I'd like to zip numpy arrays befor saving it via np.save
. For zipping one dimensional arrays I use
import numpy as np
a = np.ones(4) * 5.
b = np.ones(4) * 4.
data = np.array(zip(a, b))
which does exactly what I want. Now I have more data, say like
c = numpy.ones((2, 4))
but
data = np.array(zip(a, b, c))
does not work. I could do
data = np.array(zip(a, b, c[0], c[1]))
instead, but the "depth" of c
changes. My solution is
data = np.insert(c, 0, b, axis=0)
data = np.insert(data, 0, a, axis=0)
data = zip(*data)
but that reads kind of suboptimal. Thanks for an advice.
I would use numpy.hstack/vstack:
a = np.ones(4) * 5
b = np.ones(4) * 4
c = np.ones((2, 4))
data = np.vstack([a,b,c]).T
Edit: I actually mostly use np.row_stack/column_stack nowadays, as I find it more natural than hstack or vstack:
data = np.column_stack([a,b,c.T])
Use the *
opertor to "unpack" c
when calling zip
:
data = np.array(zip(a, b, *c))
data.shape
=> (4, 4)
(You can avoid zip
and use a direct numpy approach (eg using vstack
, as @metaperture suggested), which is arguably a better approach. However, this answer demostrates the correct way to do exactly what you were trying to do originally)

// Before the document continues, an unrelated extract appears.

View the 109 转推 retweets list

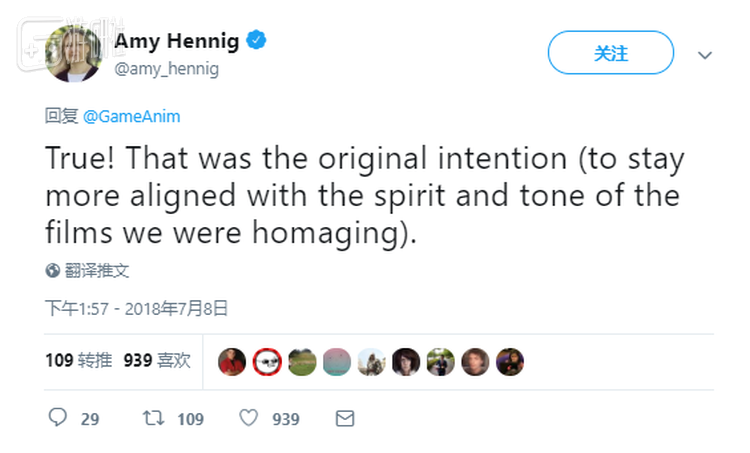79,360
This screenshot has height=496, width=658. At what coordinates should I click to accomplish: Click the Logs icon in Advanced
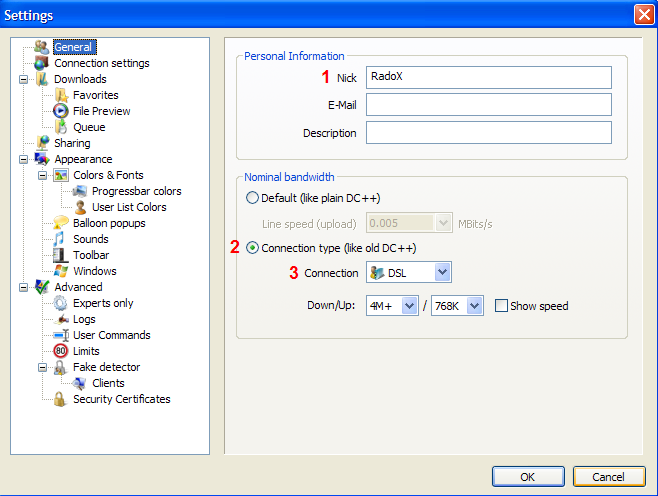point(61,319)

I would not recommend using zip
if your only objective is to save multiple arrays of different dimensions, as the title of this question suggests. Use np.savez
or np.savez_compressed
instead. These functions were meant to save multiple arrays (of arbitrary dimensions).
Using zip
is particularly bad as it won't port to Python3 , where zip
returns an iterator and not a list of tuples. Calling np.array
on the iterator creates an array with a single element of dtype object
, which is probably not what you want. I was not able to recover the zipped data after a save and a load.